Passage to read:
┏━━

DPDK patches and discussions
 help / color / mirror / Atom feed
From: Ferruh Yigit <ferruh.yigit@amd.com>
To: "Kusztal, ArkadiuszX" <arkadiuszx.kusztal@intel.com>,
	"Marchand, David" <david.marchand@redhat.com>
Cc: "dev@dpdk.org" <dev@dpdk.org>, "Ji, Kai" <kai.ji@intel.com>,
	"Dooley, Brian" <brian.dooley@intel.com>
Subject: Re: [PATCH v2 1/3] net: add thread-safe crc api
Date: Wed, 9 Oct 2024 02:03:07 +0100	[thread overview]
Message-ID: <b6b839de-1580-48a5-a705-cf06cbae928e@amd.com> (raw)
In-Reply-To: <CO1PR11MB50091ED27301D0963CA803039F7E2@CO1PR11MB5009.namprd11.prod.outlook.com>

On 10/8/2024 9:51 PM, Kusztal, ArkadiuszX wrote:
> Hi Ferruh,
> Thanks for the review, comments inline,
> 
>> -----Original Message-----
>> From: Ferruh Yigit <ferruh.yigit@amd.com>
>> Sent: Tuesday, October 8, 2024 5:43 AM
>> To: Kusztal, ArkadiuszX <arkadiuszx.kusztal@intel.com>; Marchand, David
>> <david.marchand@redhat.com>
>> Cc: dev@dpdk.org; Ji, Kai <kai.ji@intel.com>; Dooley, Brian
>> <brian.dooley@intel.com>
>> Subject: Re: [PATCH v2 1/3] net: add thread-safe crc api
>>
>> On 10/1/2024 7:11 PM, Arkadiusz Kusztal wrote:
>>> The current net CRC API is not thread-safe, this patch solves this by
>>> adding another, thread-safe API functions.
>>> This API is also safe to use across multiple processes, yet with
>>> limitations on max-simd-bitwidth, which will be checked only by the
>>> process that created the CRC context; all other processes will use the
>>> same CRC function when used with the same CRC context.

┗━━

Data entries:
┏━━

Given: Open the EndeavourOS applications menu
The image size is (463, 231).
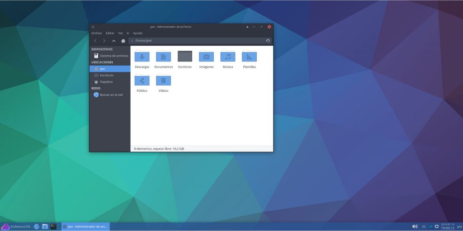Looking at the screenshot, I should click(16, 226).
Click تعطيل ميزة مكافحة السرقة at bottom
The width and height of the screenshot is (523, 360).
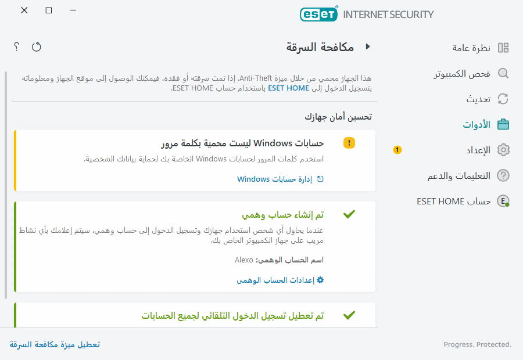pyautogui.click(x=54, y=344)
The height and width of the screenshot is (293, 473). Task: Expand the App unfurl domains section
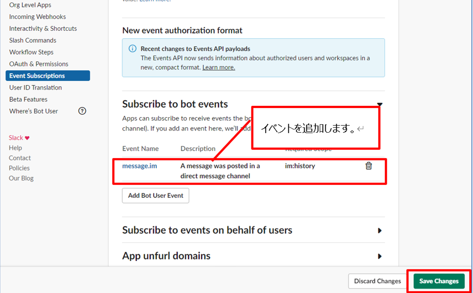pos(380,256)
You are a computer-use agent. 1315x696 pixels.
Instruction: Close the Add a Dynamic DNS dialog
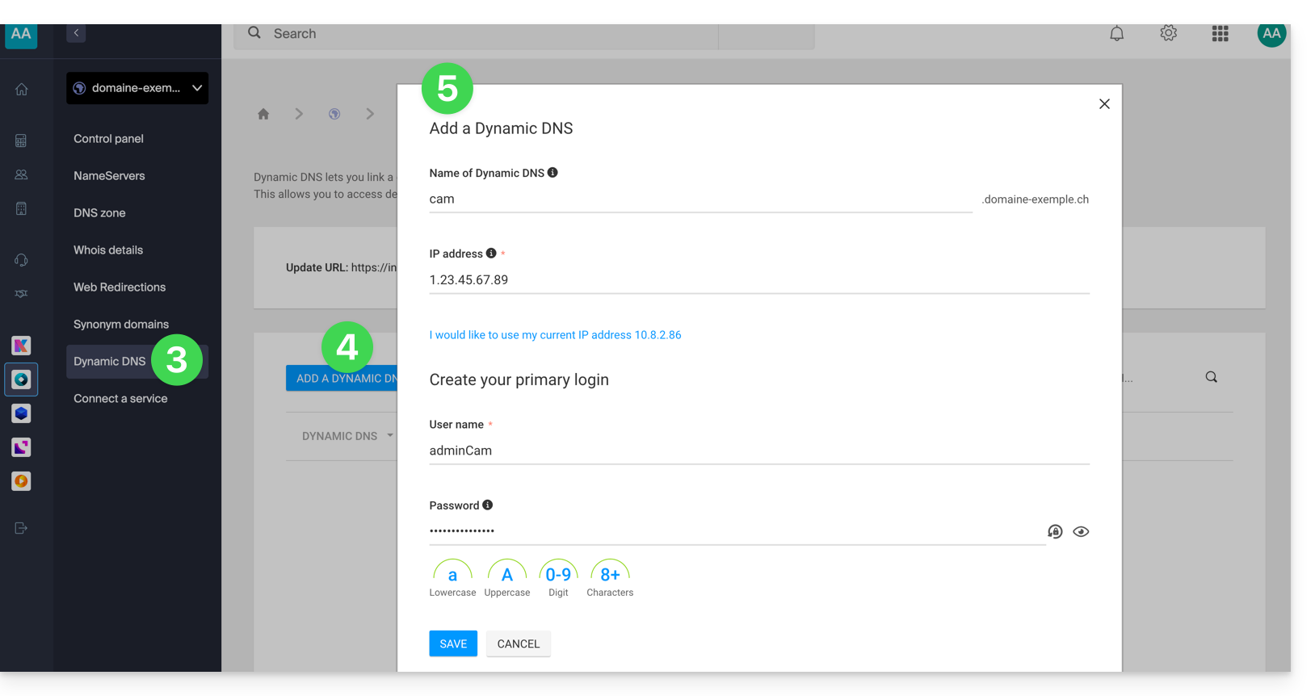click(1104, 104)
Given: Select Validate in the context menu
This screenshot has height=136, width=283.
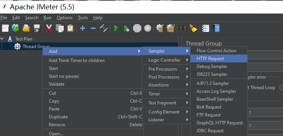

┗━━

Set of tasks:
#1 Return the part of the CRC patch discussion starting with "DPDK patches and" and going on through "Message-ID: <b6b839de-1580-48a5-a705-cf06cbae928e@amd.com> (raw)".
#2 According to the CRC patch discussion, which process checks the limitations on max-simd-bitwidth?

Answers to the exercise:
#1
DPDK patches and discussions
 help / color / mirror / Atom feed
From: Ferruh Yigit <ferruh.yigit@amd.com>
To: "Kusztal, ArkadiuszX" <arkadiuszx.kusztal@intel.com>,
	"Marchand, David" <david.marchand@redhat.com>
Cc: "dev@dpdk.org" <dev@dpdk.org>, "Ji, Kai" <kai.ji@intel.com>,
	"Dooley, Brian" <brian.dooley@intel.com>
Subject: Re: [PATCH v2 1/3] net: add thread-safe crc api
Date: Wed, 9 Oct 2024 02:03:07 +0100	[thread overview]
Message-ID: <b6b839de-1580-48a5-a705-cf06cbae928e@amd.com> (raw)

#2 The process that created the CRC context checks them.